Mark Sloan. Hoaxes, Humbugs and Spectacles. NY: Villard Books, 1990, p. 41—
Born in England in 1908, Violet and Daisy Hilton were perhaps the most successful of all Siamese twins [conjoined twins]…At the height of their extraordinary career the lived in a house in San Antonio, Texas, designed for them by Frank Lloyd Wright.
•••
Bexar County Historical Commission Oral History Program. James Moore, as interviewed by Esther MacMillan on June 30, 1978, in San Antonio TX—
JM (James Moore): …from the time they [the Hilton sisters] were very young…they built a home out on Vance Jackson Road [in San Antonio].…it was a very expensive house and a very ornate, elborate house, but a very cold house. It was built on a sort of a Japanese or Chinese style, with the curved-up corner, pagoda type. It was built out of blond, light colored brick.
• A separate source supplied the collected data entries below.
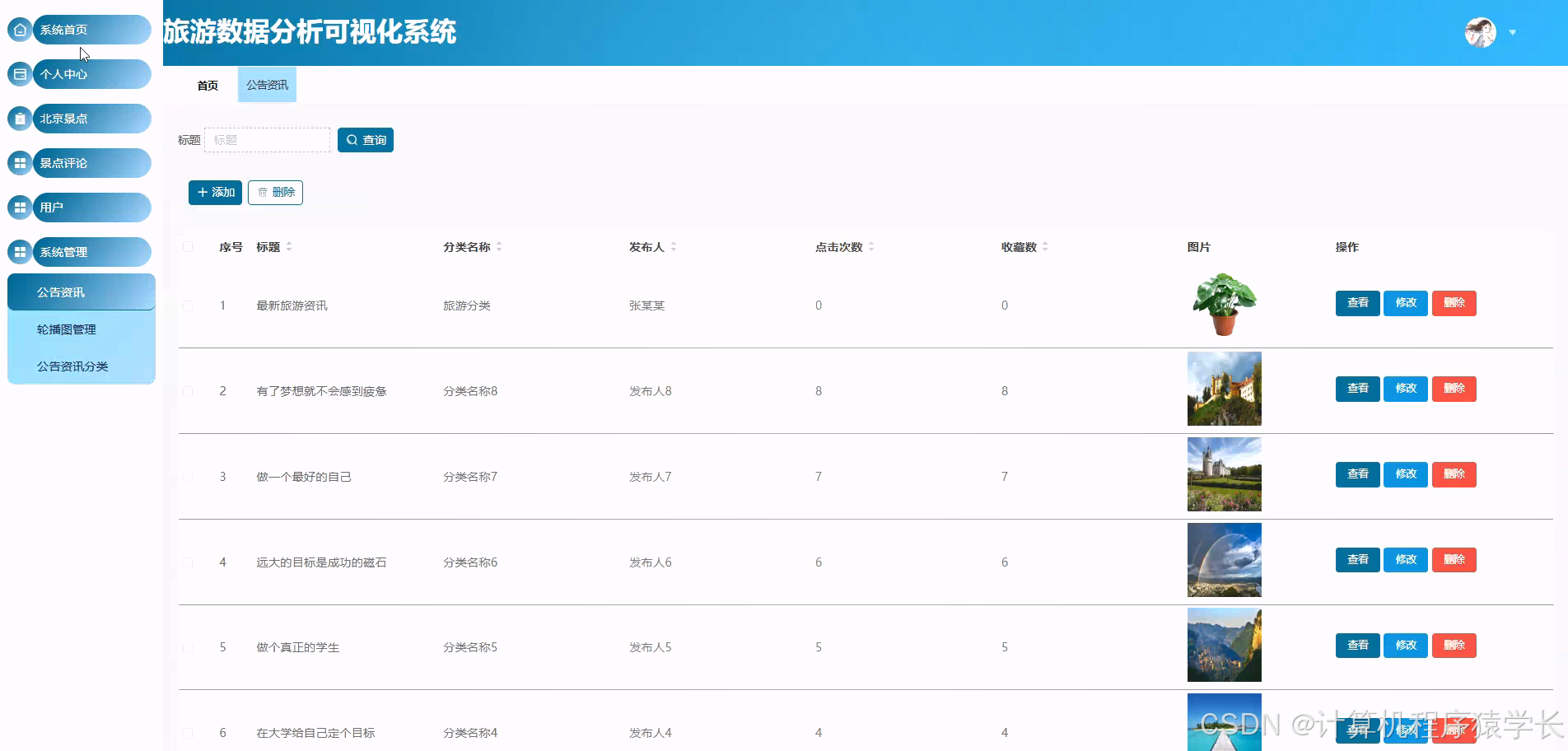Select the 公告资讯分类 submenu item
The image size is (1568, 751).
click(x=72, y=366)
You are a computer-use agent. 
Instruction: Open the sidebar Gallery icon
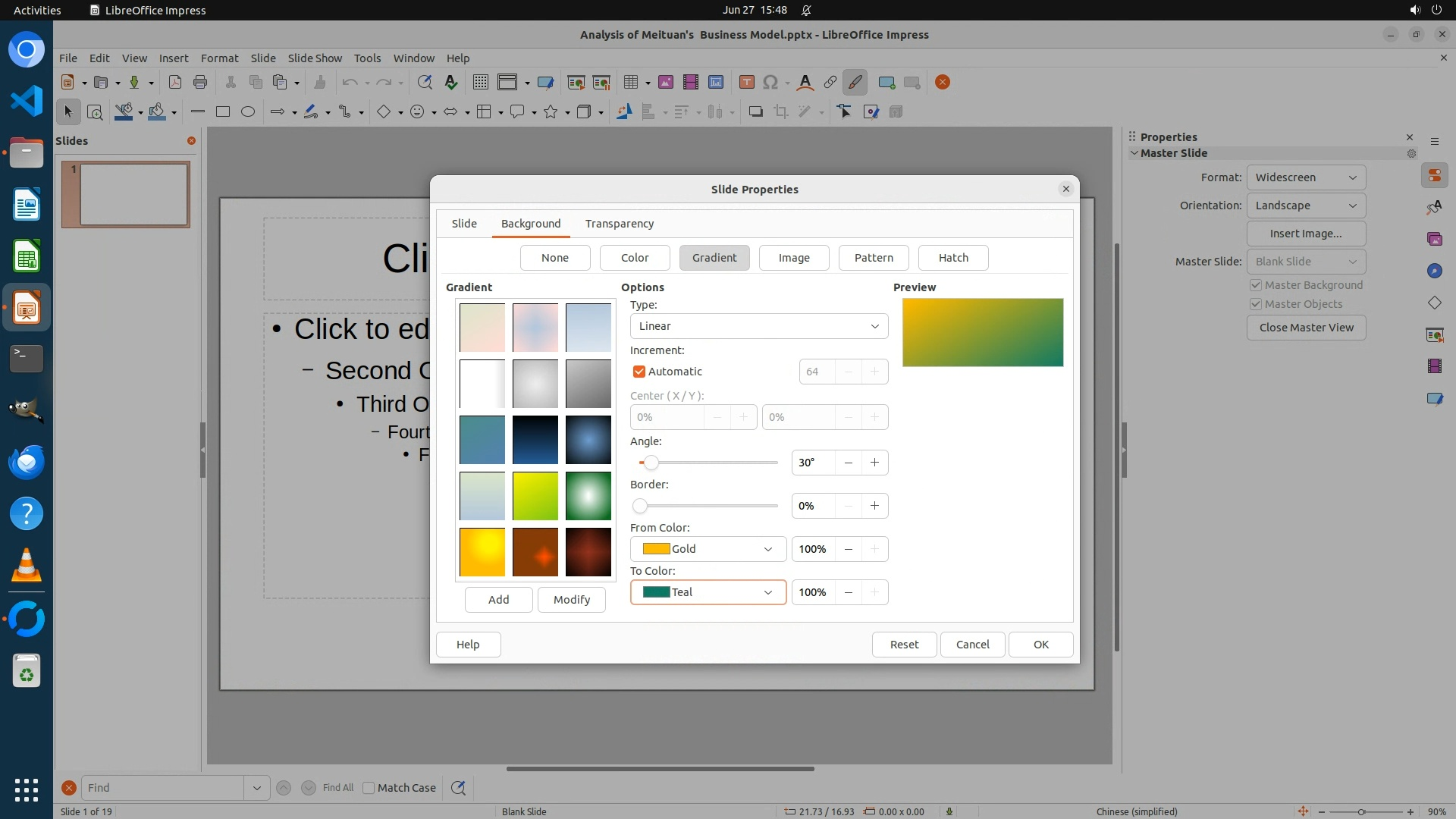click(1434, 239)
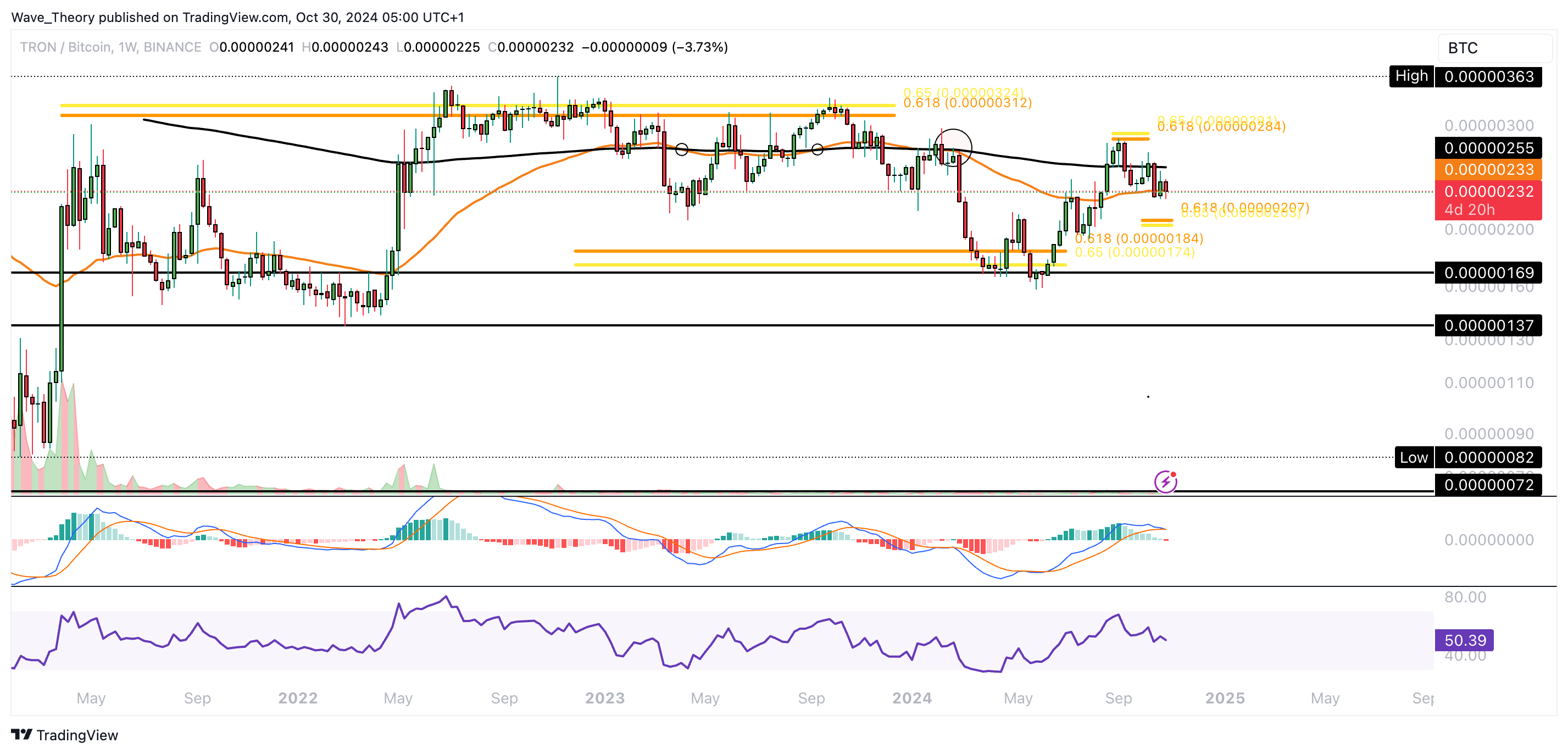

M (Esther MacMillan): …in one reference, it said that the plans came from Frank Lloyd Wright, not that he built the house, but that they got plans…
JM: I don’t know about that.
M: And somebody said that it just didn’t look like Frank Lloyd Wright. …I never saw the house.
JM: I think that was a little bit of…
M: Fluff?
JM: …they didn’t exactly tell a fib, but they sort of glamorized it.
•••
Sideshow World website at <https://www.sideshowworld.com/>—
When Mary Hilton died, she willed the twins [Violet and Daisy Hilton] to Edith and Myer [Myers]. The Myers relocated to the United States and used part of the twins' fortune to build a luxurious, Frank Lloyd Wright-inspired home in San Antonio, Texas. Daisy and Violet spent the majority of the 1920s touring the United States on vaudeville circuits, playing clarinet and saxophone, and singing and dancing. The sisters were a national sensation, counting among their friends a young Bob Hope and Harry Houdini, who allegedly taught them the trick of mentally separating from one another.